## TEXTAUSZUG:
+ + + + +

Die neuen Bestimmungen zum Kapitalband gelten nur für Aktiengesellschaften, nicht aber für die Gesellschaften mit beschränkter Haftung (GmbH).
Einführung des Kapitalbands
Über eine Änderung der Gesellschaftsstatuten ermächtigt die Generalversammlung den Verwaltungsrat, das im Handelsregister eingetragene Aktienkapital innerhalb einer Bandbreite herauf- und/oder herabzusetzen. Die Ermächtigung des Verwaltungsrats, das Kapitalband zu verändern, kann längstens für eine Dauer von fünf Jahren erteilt werden. Für die Einführung des Kapitalbands ist ein öffentlich zu beurkundender Beschluss der Generalversammlung mit qualifiziertem Mehr (zwei Drittel der abgegebenen Stimmen und die Mehrheit der Nennwerte der Aktien, deren Stimmen abgegeben wurden) erforderlich.

+ + + + +

## AUFGABENSTELLUNG:
Setze den Textauszug zum Kapitalband im Aktienrecht nach seinem letzten Satz fort. Die nachstehenden Zeilen sind eigenständiges Material und gehören nicht zum Textauszug.

+ + + + +

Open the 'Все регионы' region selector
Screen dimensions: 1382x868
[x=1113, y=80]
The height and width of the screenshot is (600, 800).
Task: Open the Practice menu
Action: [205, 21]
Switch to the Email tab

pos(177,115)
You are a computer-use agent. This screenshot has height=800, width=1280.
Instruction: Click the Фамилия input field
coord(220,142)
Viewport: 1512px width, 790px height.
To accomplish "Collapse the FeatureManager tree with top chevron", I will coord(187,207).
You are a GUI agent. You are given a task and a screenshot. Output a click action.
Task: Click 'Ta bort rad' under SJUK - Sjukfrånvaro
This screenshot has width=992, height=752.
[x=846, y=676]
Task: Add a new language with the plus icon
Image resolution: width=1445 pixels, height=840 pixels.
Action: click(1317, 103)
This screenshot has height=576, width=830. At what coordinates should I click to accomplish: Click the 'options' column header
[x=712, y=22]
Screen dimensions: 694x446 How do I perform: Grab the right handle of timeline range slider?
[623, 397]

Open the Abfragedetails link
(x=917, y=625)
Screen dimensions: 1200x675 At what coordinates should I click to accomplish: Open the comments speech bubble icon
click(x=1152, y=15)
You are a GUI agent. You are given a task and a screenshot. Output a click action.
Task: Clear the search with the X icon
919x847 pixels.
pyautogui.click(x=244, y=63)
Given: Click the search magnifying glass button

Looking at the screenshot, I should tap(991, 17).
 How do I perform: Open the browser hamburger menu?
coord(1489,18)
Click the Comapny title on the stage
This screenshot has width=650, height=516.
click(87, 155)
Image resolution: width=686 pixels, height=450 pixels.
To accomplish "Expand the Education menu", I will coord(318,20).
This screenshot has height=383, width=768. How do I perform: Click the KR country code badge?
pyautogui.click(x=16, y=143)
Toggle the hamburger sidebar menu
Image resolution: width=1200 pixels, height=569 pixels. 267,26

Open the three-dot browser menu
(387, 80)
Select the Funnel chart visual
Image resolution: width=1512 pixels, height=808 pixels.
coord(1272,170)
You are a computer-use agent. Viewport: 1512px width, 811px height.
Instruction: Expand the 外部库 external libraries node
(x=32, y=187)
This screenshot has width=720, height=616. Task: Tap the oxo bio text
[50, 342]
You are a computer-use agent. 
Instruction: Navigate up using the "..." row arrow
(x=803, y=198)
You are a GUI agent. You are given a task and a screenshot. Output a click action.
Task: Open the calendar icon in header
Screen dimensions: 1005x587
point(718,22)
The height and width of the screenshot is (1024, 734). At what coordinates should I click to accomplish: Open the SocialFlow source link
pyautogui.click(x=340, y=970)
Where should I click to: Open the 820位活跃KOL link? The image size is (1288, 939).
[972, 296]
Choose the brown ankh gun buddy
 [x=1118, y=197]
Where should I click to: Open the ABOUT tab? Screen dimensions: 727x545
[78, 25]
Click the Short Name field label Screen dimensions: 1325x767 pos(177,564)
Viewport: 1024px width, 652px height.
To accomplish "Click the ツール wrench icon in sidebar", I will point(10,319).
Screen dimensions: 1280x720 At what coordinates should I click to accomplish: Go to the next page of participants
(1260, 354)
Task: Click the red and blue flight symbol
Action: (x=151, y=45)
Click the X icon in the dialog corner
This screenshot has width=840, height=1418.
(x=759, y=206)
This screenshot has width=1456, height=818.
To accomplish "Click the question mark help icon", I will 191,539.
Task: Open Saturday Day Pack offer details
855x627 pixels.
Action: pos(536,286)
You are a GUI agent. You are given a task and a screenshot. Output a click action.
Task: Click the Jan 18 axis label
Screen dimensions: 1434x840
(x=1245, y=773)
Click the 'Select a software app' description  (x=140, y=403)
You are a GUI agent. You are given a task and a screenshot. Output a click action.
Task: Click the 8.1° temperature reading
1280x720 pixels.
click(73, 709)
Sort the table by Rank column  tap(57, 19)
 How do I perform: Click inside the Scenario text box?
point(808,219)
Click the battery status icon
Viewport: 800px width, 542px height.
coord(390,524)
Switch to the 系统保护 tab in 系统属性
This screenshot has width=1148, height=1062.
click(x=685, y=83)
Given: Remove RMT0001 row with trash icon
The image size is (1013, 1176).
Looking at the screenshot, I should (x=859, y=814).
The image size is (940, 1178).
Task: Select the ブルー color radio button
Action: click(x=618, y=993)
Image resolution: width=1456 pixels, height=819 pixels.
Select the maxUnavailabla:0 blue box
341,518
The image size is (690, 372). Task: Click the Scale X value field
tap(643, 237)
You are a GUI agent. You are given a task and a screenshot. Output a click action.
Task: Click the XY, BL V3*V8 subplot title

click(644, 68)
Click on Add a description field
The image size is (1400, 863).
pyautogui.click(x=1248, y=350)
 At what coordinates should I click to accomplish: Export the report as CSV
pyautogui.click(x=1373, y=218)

+ + + + +

## ANTWORT:
Bandbreite des Kapitalbands
Die obere Grenze des Kapitalbands darf das im Handelsregister eingetragene Aktienkapital höchstens um die Hälfte übersteigen (150% des eingetragenen Aktienkapitals). Die untere Grenze des Kapitalbands darf das im Handelsregister eingetragene Aktienkapital höchstens um die Hälfte unterschreiten (50% des eingetragenen Aktienkapitals). Das Aktienkapital darf weiterhin nicht unter das gesetzliche Mindestkapital von CHF 100’00 herabgesetzt werden. Zudem ist die Ermächtigung zur Herabsetzung nur bei Aktiengesellschaften möglich, die ihre Jahresrechnung mindestens eingeschränkt prüfen lassen (kein Opting-out).
Einschränkungen durch die Generalversammlung
Die Generalversammlung kann den Ermessensspielraum des Verwaltungsrats einschränken. So ist es möglich, dass das Kapitalband nur einseitig ausgestaltet wird. Der Verwaltungsrat wird dann beispielsweise nur ermächtigt, das Aktienkapital zu erhöhen, nicht aber herabzusetzen. Auch kann die Bandbreite auf weniger als 50% des eingetragenen Aktienkapitals festgelegt werden.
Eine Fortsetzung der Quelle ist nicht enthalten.